Por ley está prohibido salir a las calles de medianoche a medianoche, aunque algunos lo hacen bajo su responsabilidad. Las ambulancias no trabajan ese día, tampoco la policía ni los bomberos. Quien salga y sea herido está a su suerte. Los barranquilleros lo han entendido: en ese día es la naturaleza contra ellos. Es el único día que la policía sabe que no van a ser buscados. Los hipódromos no abren y los casinos mucho menos, los ludópatas sufren; los bares y licoreras no abren, los alcohólicos sufren.

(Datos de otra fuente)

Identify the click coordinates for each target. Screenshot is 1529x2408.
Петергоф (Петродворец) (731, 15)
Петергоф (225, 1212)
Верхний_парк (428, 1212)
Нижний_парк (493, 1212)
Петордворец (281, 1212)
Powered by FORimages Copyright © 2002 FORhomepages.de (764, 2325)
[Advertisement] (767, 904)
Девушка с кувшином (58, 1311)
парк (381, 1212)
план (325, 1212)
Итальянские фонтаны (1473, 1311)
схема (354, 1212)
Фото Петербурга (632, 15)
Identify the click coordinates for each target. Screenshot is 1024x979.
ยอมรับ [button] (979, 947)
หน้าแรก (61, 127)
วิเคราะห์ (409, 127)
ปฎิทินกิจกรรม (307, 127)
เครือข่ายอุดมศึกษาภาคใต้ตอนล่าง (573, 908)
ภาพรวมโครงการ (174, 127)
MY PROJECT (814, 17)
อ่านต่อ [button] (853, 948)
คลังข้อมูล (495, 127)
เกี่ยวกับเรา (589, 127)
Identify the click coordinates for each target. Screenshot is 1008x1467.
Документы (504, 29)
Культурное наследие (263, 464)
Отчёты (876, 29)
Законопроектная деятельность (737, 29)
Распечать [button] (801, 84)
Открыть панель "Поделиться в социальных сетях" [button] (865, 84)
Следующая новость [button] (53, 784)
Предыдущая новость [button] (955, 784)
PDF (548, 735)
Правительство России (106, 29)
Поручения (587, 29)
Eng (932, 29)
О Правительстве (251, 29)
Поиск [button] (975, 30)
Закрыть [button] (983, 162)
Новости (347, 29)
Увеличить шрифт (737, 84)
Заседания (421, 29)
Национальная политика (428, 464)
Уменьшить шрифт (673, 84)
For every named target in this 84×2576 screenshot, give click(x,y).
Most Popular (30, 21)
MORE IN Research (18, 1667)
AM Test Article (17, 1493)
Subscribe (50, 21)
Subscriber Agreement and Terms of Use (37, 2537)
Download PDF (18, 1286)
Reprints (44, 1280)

Unos dicen que es Dios —su dios— quien desata su rabia por un día y toma venganza contra los mortales. Otros afirman que es el gobierno el que secretamente lleva a cabo lo que pasa. Unos pocos dicen que todos alucinan, que nada pasa. Quienes afirman lo último salen a las calles y mueren, probando falsa la teoría.
La definición de solipsismo, ha sido cambiada: hoy en día el solipsismo afirma que solo se puede estar seguro de la existencia de uno mismo y de lo que pasa el 31 de febrero. En el año 2000 se tuvo la teoría de que si Barranquilla eliminaba el día del calendario, nada sucedería, y así se empezaría el milenio con el pie derecho, rompiendo la maldición. Grave error.
El primero de Marzo del año 2000 transcurrió como si del 31 de febrero de tratase, se empezó con los dos pies izquierdos. Para enmendar el terrible desacierto, en el año 2001 hubo dos 31 de febrero, doble desgracia, doble dolor, doble sufrimiento.